Doch es gibt auch einen Wermutstropfen. Die WHO und das DKFZ, vertreten durch Frau Pötscke-Langer, lassen über die Medien verbreiten, dass die Nutzung der Dampfgeräte (E-Zigaretten) genauso schädlich sei wie das Rauchen, und dass es keine verlässlichen Studien gäbe, die nachweisen, dass das Dampfen gesundheitlich unbedenklicher sei, als das Rauchen. Mit ein wenig Internet-Recherche lassen sich jedoch einige Hundert Studien finden, die der Dampfe eine weitaus geringere Schädlichkeit bescheinigen als dem Rauchen.

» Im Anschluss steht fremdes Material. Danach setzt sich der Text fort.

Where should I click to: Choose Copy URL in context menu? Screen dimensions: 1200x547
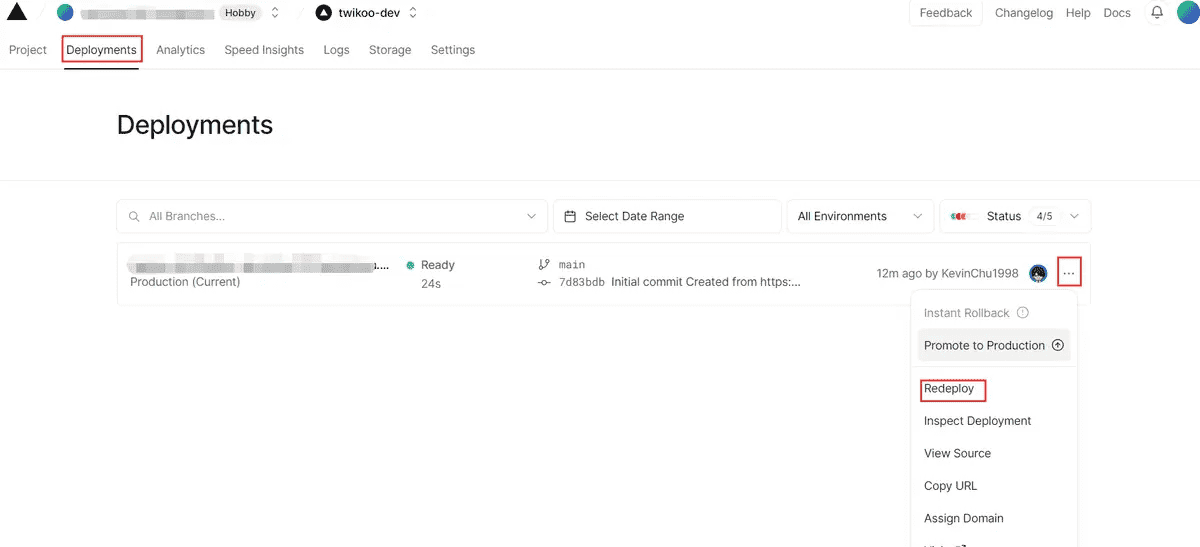tap(950, 486)
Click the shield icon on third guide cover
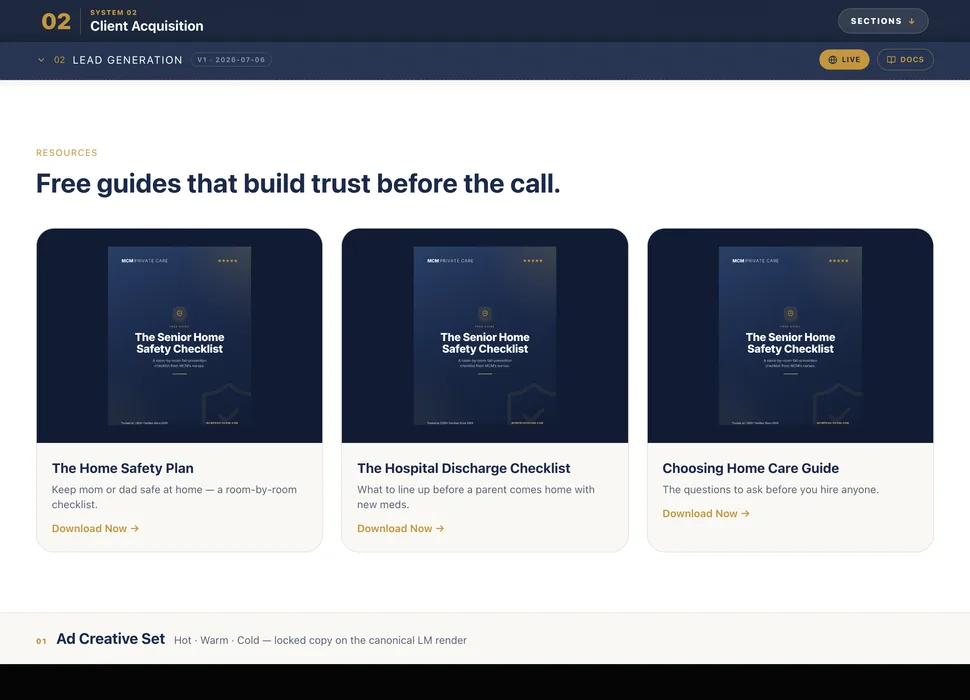970x700 pixels. tap(791, 314)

Und die größte Sorge bereitet mir die EU-Richtlinie, die die E-Zigarette soweit regulieren soll, dass sie für umsteigewillige Raucher ungeeignet wird. Die Dampfgeräte der 2. und 3. Generation soll es danach nicht mehr geben. Diese Richtlinie (Tabakproduktrichtlinie 2, Artikel 20) wird dafür sorgen, dass die neuen Dampfgeräte vom Markt verschwinden. Es werden dann nur noch E-Zigaretten erhältlich sein, die von der Tabakindustrie produziert werden. Was das bedeutet, kann sich wohl jeder selbst denken. Die Tabakindustrie will ihre Kunden bei der Tabakzigarette halten. Und das schaffen sie auch, denn die E-Zigarette von denen ist schlicht und einfach nicht zum Umsteigen geeignet. Über diese Entwicklung wird sich nur die Tabakindustrie freuen, nein, auch die Pharmaindustrie wird daran verdienen, denn die können dann weiter ihre unwirksamen Nikotinersatzprodukte verkaufen. Und unser Finanzminister wird sich ebenfalls die Hände reiben. Denn er wird weiter an der Tabaksteuer verdienen.

All diesen Institutionen sind die Menschenleben gleichgültig, die sie auf dem Gewissen haben werden, weil Raucher weiter rauchen und an den lebensgefährlichen Krankheiten versterben werden.